Men with type 2 diabetes are less likely to develop prostate cancer than patients without diabetes. However, the mortality rate is higher. Researchers of the German Centre for Diabetes Research (DZD) from Tübingen and experts of Helmholtz Zentrum München and the urology department of Tübingen University Hospital were able to show that in the affected individuals the androgen receptor and the mitogenic forms of the insulin receptor were more strongly expressed. This could explain why patients with diabetes have a poorer prognosis for prostate cancer.
Prostate cancer and type 2 diabetes are among the most common diseases in men. Although studies indicate that people with diabetes suffer more frequently from cancer, men with diabetes do not increasingly suffer from prostate cancer. On the contrary, meta-analyses of studies have shown that diabetes patients are less likely to develop this carcinoma.
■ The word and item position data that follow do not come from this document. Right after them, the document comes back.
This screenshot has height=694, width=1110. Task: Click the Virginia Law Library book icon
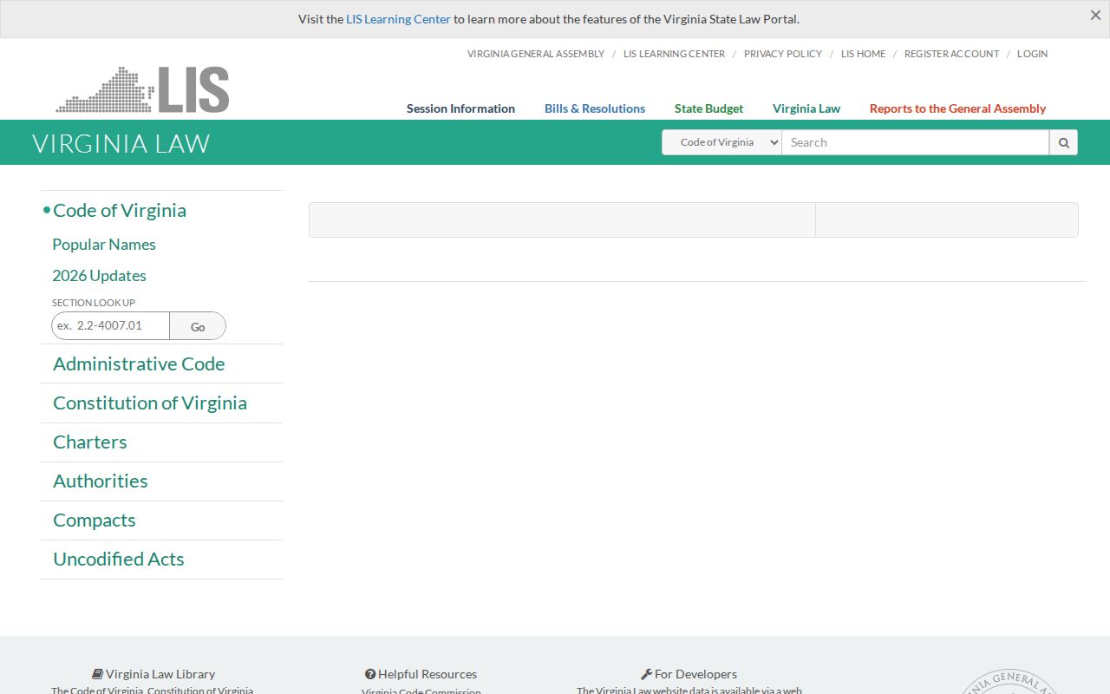point(98,674)
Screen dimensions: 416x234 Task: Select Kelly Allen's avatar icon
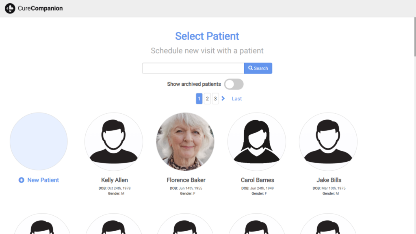click(x=114, y=141)
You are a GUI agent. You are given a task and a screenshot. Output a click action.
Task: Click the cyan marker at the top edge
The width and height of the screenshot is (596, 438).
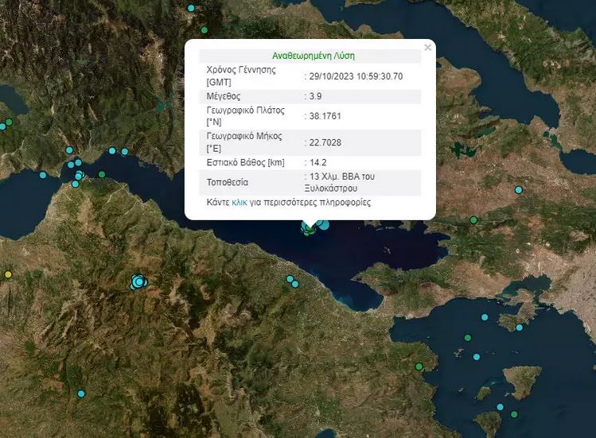click(x=191, y=8)
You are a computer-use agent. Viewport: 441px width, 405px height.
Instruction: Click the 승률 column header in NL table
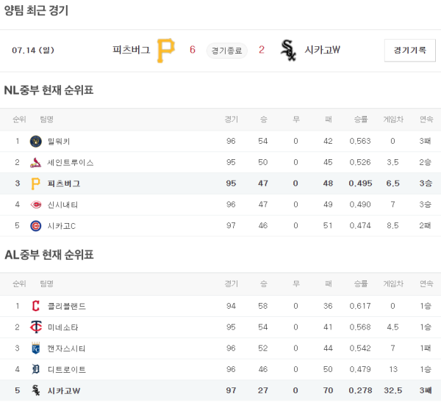361,119
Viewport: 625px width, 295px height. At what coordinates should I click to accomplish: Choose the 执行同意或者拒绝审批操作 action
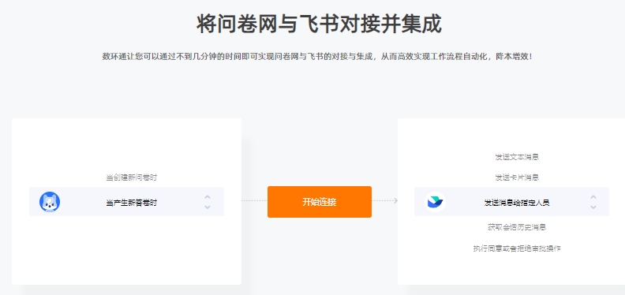click(517, 248)
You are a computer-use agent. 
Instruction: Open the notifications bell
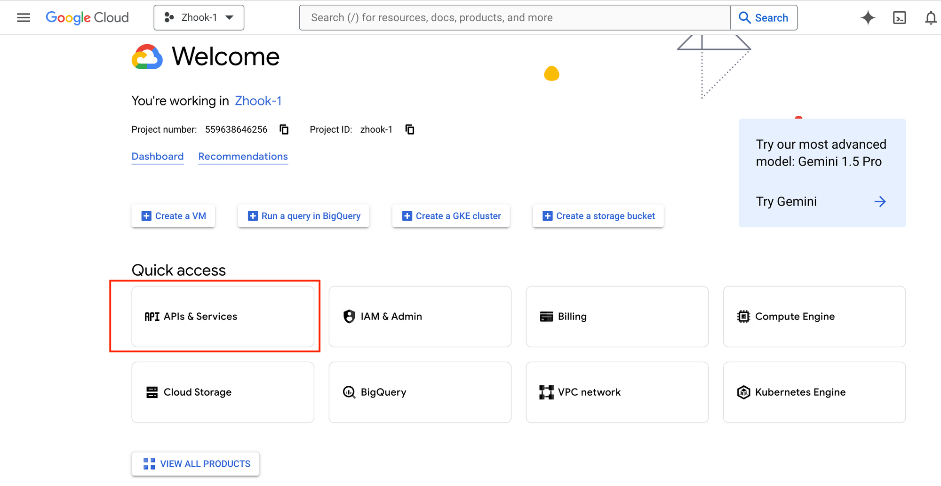click(x=930, y=18)
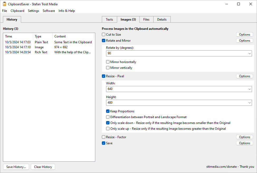
Task: Click the ClipboardSaver app icon in title bar
Action: [4, 4]
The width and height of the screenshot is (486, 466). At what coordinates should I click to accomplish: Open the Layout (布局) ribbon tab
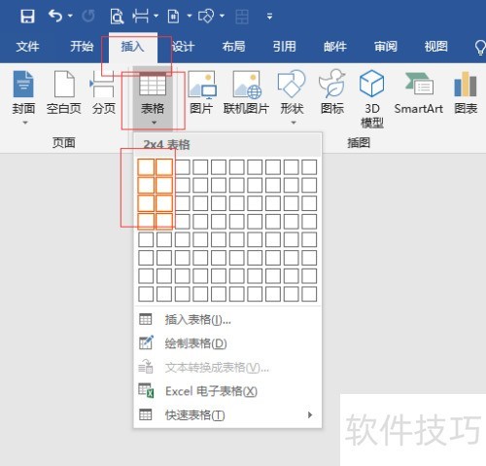pyautogui.click(x=233, y=47)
However, the mortality rate is higher.
This is also confirmed by current research carried out by researchers at the Institute for Diabetes Research and Metabolic Diseases (IDM) of Helmholtz Zentrum München at the University of Tübingen, a partner of the DZD, in cooperation with the department of urology at Tübingen University Hospital.
The research team recently analysed the data of patients who had their prostate removed due to cancer. As expected, among them were fewer patients with diabetes than in the general population. However, prostate cancer patients with diabetes were significantly more likely to have metastases in the lymph nodes. In addition, the proportion of patients who are at very high risk according to the guidelines of the National Comprehensive Cancer Network was significantly higher among those with diabetes.
But how do prostate carcinomas differ in men with and without diabetes? What makes prostate carcinoma in patients with metabolic disease so aggressive? The researchers investigated these questions in another study. For this purpose, they analysed 70 tumour samples from patients without diabetes and 59 samples from patients with type 2 diabetes.
Since male sex hormones (androgens) play an important role in the development of prostate cancer, the scientists investigated the androgen signalling chain. We conducted a gene expression analysis of key proteins and found that in men with diabetes, the androgen receptor (AR) was increased," said Dr Martin Heni, who led the study at the IDM. The signalling pathway mediated by AR was also more strongly activated.
The scientists identified another difference: "Insulin receptors of isoform A are increasingly expressed in the prostate carcinomas of patients with diabetes," said Dr Stefan Lutz, first author of the study. These can bind insulin-like growth factors (IGFs). This contributes to increased cell growth and cell division. Normally, adults mainly express the isoform B, which does not bind IGF.
In addition, in patients with diabetes, the steroid biosynthesis in the tumour is also altered. Less protective oestrogen receptor ligands are formed. This further strengthens the androgen signalling pathway in tumours.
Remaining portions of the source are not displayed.